What you do instead is by some nice, comfortable but attractive shoes. Wear normal clothes that do not signal you are one of the millions of the unaware and gullible and carry the items you would normally carry your money and personal effects in, you know, a wallet and a handbag, like you would at home. Chaps should carry their wallet in the front pocket of their trousers rather than the more accessible rear as a nod to the greater risk of pickpockets. Ladies should carry a shoulder bag you can zip shut, the shoulder bag is carried with your arm clamped firmly over it against your side. Simple stuff. You do not need to walk about with your passports and tickets unless you are crossing borders or leaving town.
When you are in far flung cities, many of the guidebooks will be full of information about museums and art galleries. I have no idea why. Are you an art buff or a historian? Most likely not. I’ll let you in on a little secret. All museums and art galleries all over the world have the same stuff in them. Old things and art. Inside looking at old things and art is not the best way to spend your limited time in a city you will most likely never visit again. Of course I’m not suggesting don’t do any of them, I’m not a Philistine, you just don’t need to do all of them. Because each and every one is full of old things and art, much the same as the last one, and the one before that.

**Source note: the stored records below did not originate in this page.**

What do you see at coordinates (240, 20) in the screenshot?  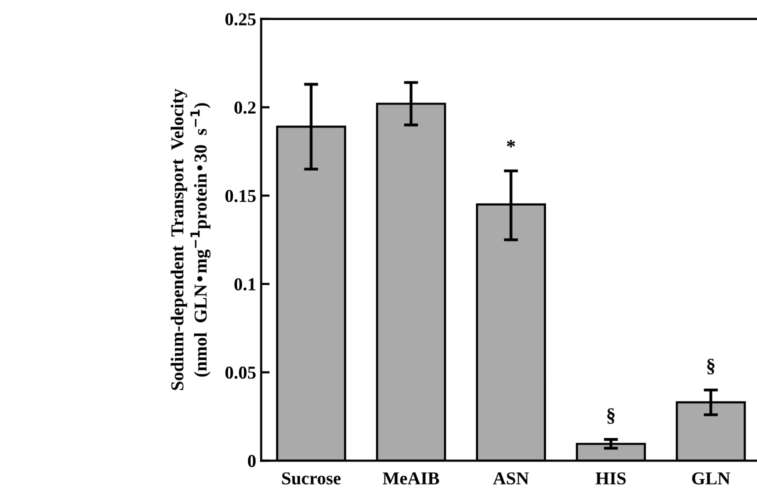 I see `y-tick-label: 0.25` at bounding box center [240, 20].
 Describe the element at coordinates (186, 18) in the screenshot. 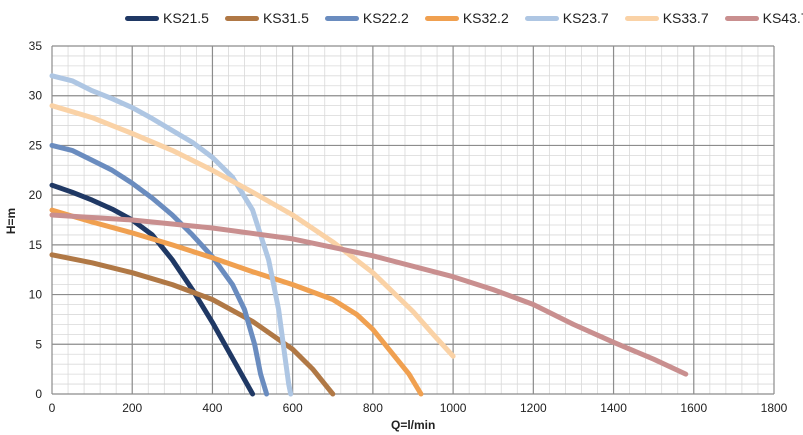

I see `legend-label: KS21.5` at that location.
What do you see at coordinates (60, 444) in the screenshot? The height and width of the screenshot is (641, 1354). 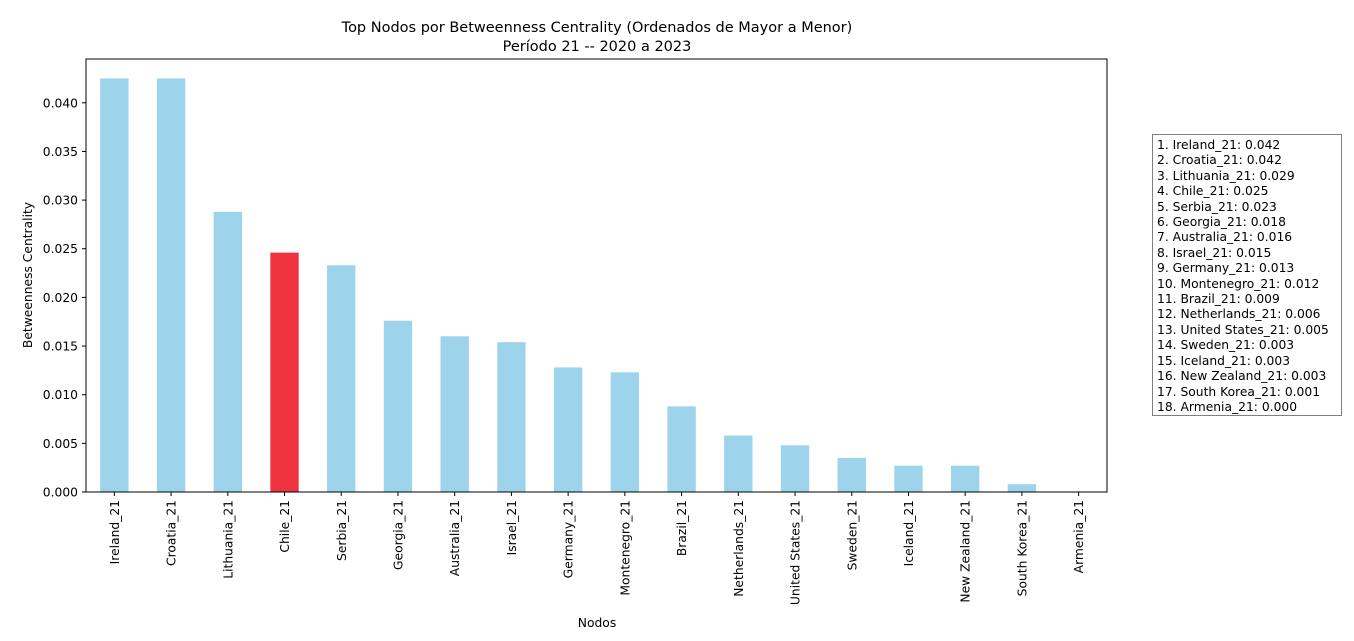 I see `y-tick-label: 0.005` at bounding box center [60, 444].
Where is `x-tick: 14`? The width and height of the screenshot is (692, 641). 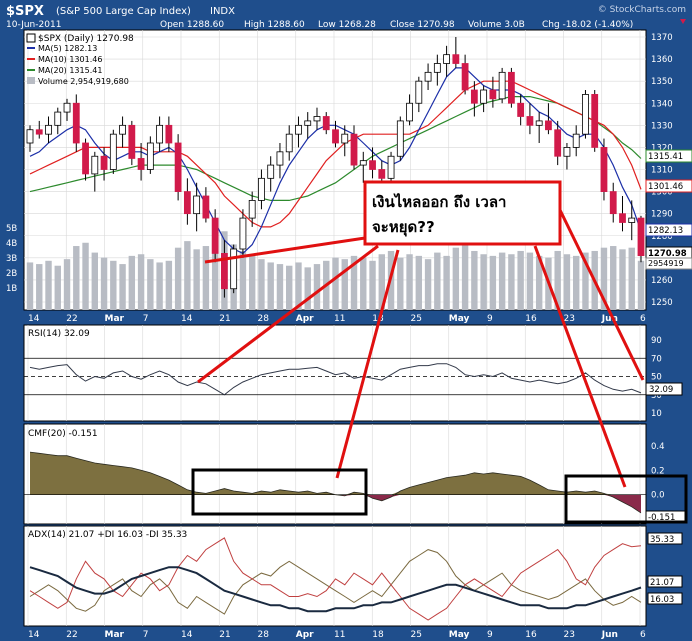
x-tick: 14 is located at coordinates (34, 319).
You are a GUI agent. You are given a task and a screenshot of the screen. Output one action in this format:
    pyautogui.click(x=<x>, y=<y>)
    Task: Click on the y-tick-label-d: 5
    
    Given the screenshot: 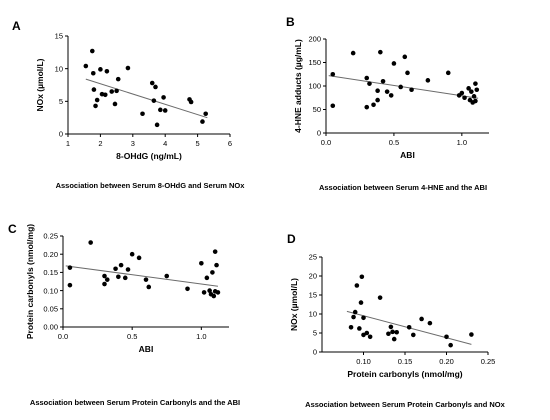 What is the action you would take?
    pyautogui.click(x=315, y=334)
    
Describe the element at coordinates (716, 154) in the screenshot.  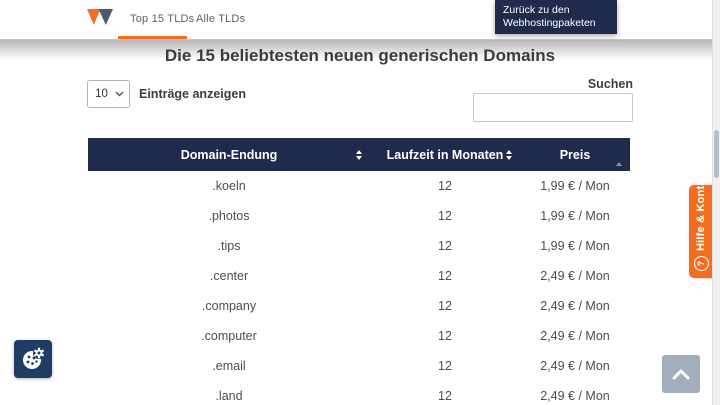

Spend your time outside, looking at the unique beautiful architecture, the cool and different people from another culture. Eat, drink, the local stuff. Sit and watch, observe the lifestyles. Watch the tourists scurrying from one attraction to the next to see local variation of the same thing they saw in the previous city. Poke about in the shops. Walk along the river, they all have rivers. Go to the markets and buy some silly thing you don’t need as a souvenir.
Get up high and look across the city; listen to the noise that the city makes. Stop and listen. It’s amazing.
While you are seeing and hearing all the amazing things, you’ll want to take some photos of course. You’ll most likely do that with your phone as everyone seems to now. When you take your phone out to take photos, the same phone you will want to use in an emergency, remember that it s worth about $500. You wouldn’t wave $500 or Euros around in the air with one hand would you? No, so hold your phone close to you, with two hands. Always look around you before you start snapping away. If you are messaging friends back home to make them jealous of your new sights and sounds, hold the phone close with two hands, not at arms length texting with your thumb. You would be amazed how far away your phone can get in a few seconds in the hands of a thief you hadn’t spotted. Treat your phone like the expensive valuable item it is.
So, by all means go traveling and call it that, take a limited number of items you have to carry vast distances. Go and see the world on a shoestring. It’s a very cool thing to do. You’ll become very international savvy and street smart very quickly. You’ll remember the things you do and see for the rest of your life.
If you are overseas on holiday though, dress for the location. Don’t walk the streets of Paris looking like you’ve teleported in from a Namibian game reserve and vice versa. Big international cities work the same way as your local town.
People go to work, they go shopping, they dress in normal clothes; you won’t see any of them wearing a bum pack or what look like corrective shoes unless they need corrective shoes. You shouldn’t either. Look the part, blend in, and be safe. Relax and enjoy yourself.